§ **Given problem**
Output the records verbatim, from the first line through the line that contains "What do you see at coordinates (405, 120)", including that line.
──────── Working data
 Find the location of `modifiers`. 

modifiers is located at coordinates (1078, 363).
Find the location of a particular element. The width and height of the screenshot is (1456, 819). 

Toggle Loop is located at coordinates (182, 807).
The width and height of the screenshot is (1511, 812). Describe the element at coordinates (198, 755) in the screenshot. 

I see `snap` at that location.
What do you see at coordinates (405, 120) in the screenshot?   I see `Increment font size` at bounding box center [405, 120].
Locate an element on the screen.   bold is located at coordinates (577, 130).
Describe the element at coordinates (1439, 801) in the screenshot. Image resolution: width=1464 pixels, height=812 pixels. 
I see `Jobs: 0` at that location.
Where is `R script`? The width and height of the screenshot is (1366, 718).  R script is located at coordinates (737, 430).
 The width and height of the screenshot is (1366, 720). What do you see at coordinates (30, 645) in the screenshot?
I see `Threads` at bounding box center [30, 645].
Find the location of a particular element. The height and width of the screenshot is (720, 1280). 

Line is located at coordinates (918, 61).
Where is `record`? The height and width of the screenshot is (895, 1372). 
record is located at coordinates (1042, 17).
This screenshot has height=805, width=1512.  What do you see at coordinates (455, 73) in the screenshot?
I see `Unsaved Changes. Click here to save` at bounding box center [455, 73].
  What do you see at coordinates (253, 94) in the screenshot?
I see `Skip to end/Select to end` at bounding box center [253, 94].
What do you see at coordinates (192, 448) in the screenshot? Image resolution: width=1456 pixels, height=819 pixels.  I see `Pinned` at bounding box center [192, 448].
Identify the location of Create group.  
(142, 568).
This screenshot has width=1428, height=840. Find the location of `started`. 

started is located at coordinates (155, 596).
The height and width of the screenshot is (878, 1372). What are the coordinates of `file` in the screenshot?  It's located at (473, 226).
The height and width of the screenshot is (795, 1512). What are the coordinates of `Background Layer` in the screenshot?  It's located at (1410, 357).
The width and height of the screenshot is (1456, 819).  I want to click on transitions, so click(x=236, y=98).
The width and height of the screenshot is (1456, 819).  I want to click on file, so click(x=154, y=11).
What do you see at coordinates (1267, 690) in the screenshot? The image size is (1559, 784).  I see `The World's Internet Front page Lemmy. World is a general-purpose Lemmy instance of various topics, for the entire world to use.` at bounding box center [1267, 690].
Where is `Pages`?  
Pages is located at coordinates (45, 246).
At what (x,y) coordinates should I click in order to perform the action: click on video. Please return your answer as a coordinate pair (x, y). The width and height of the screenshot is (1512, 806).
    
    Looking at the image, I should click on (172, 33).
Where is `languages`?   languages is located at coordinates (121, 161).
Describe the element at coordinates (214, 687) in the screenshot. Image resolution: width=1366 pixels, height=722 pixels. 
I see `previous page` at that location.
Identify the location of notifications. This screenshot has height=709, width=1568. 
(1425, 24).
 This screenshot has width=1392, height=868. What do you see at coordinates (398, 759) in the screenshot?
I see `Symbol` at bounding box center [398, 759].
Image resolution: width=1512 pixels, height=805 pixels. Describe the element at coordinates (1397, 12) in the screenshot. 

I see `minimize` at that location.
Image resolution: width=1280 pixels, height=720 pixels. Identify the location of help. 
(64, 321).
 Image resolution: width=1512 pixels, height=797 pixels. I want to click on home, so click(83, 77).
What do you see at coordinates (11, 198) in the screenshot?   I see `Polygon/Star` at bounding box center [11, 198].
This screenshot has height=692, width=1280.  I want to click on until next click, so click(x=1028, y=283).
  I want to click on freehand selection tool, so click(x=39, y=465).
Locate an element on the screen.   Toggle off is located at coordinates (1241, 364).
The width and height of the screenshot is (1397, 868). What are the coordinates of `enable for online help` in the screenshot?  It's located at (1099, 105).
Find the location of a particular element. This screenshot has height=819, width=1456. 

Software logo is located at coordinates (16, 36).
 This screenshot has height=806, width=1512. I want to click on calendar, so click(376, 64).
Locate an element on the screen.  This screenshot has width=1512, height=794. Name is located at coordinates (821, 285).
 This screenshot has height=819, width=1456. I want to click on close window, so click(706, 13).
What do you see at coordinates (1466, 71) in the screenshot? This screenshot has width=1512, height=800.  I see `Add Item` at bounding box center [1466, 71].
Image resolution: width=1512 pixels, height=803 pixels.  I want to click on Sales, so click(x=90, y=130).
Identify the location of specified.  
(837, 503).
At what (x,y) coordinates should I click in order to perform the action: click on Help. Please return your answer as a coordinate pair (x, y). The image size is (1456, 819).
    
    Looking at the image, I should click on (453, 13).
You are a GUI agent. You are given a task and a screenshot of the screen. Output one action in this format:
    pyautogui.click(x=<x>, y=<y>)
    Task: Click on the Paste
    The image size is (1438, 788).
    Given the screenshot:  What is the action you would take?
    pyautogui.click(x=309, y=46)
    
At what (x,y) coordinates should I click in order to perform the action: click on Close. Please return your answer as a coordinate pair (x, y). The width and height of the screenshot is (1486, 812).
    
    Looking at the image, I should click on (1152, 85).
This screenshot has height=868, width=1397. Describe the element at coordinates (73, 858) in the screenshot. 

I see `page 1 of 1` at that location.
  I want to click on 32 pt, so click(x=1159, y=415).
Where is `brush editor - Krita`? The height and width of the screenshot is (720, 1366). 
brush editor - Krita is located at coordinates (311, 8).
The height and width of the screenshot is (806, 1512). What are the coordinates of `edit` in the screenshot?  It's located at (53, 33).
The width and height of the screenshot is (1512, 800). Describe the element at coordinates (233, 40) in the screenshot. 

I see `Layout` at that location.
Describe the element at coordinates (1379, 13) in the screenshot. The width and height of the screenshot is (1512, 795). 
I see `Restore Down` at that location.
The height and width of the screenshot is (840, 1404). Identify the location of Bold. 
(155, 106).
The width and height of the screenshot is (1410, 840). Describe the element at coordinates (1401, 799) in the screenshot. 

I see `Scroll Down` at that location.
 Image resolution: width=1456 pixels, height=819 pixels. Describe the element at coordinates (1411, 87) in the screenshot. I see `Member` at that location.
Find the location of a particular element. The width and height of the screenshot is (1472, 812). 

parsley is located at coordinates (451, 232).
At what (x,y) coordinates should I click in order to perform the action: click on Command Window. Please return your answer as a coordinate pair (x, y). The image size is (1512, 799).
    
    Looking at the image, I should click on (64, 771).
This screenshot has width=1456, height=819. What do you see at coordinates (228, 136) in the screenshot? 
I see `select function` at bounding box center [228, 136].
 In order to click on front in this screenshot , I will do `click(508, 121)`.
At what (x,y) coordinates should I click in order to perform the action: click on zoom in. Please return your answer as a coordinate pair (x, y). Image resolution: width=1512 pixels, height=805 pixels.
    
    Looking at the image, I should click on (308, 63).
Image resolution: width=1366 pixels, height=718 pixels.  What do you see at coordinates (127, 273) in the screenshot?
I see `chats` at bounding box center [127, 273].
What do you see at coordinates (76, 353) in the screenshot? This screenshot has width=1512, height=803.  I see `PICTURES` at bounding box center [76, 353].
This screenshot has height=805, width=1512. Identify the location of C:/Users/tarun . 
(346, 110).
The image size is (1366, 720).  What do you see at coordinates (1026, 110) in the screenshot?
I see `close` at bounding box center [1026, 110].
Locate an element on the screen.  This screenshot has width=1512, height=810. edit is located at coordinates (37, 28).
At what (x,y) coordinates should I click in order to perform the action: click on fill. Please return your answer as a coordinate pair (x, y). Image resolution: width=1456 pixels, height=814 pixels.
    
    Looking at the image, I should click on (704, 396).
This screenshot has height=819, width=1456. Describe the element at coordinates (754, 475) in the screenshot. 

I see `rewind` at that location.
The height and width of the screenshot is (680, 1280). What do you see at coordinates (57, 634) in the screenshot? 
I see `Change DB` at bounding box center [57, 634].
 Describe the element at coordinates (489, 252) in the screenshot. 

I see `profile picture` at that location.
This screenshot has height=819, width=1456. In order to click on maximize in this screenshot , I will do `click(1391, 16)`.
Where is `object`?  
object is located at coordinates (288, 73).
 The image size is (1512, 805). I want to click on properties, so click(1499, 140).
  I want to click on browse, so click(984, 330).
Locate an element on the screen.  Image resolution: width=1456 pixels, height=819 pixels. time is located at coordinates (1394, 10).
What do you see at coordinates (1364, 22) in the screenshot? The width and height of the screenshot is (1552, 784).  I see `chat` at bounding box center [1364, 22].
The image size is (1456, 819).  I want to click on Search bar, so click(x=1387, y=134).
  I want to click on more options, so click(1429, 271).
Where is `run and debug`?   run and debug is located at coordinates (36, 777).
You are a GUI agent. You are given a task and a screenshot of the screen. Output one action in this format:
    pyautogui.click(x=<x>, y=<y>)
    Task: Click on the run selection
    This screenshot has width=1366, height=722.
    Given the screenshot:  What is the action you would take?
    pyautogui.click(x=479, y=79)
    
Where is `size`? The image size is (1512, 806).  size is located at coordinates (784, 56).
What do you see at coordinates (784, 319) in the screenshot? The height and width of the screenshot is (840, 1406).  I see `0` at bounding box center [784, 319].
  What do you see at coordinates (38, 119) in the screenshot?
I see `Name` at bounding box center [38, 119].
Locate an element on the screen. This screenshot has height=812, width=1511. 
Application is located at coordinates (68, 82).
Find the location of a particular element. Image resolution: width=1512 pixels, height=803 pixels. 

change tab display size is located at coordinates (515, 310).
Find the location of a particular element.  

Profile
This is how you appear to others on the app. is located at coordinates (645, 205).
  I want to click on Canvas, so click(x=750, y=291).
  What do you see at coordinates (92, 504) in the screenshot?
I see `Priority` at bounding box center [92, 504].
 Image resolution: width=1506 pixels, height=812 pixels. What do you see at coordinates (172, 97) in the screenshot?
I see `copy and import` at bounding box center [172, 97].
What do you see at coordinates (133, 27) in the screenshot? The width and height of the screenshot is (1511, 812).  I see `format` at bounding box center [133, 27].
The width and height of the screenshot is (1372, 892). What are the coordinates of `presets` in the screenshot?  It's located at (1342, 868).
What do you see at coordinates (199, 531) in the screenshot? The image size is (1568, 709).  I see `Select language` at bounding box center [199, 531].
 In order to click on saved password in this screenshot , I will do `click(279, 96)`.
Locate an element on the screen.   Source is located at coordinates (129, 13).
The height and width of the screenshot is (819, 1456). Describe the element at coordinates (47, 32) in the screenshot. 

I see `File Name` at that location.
────────────────
§ **Answer to this problem**
 Find the location of `modifiers`. 

modifiers is located at coordinates (1078, 363).
Find the location of a particular element. The width and height of the screenshot is (1456, 819). 

Toggle Loop is located at coordinates (182, 807).
The width and height of the screenshot is (1511, 812). Describe the element at coordinates (198, 755) in the screenshot. 

I see `snap` at that location.
What do you see at coordinates (405, 120) in the screenshot?   I see `Increment font size` at bounding box center [405, 120].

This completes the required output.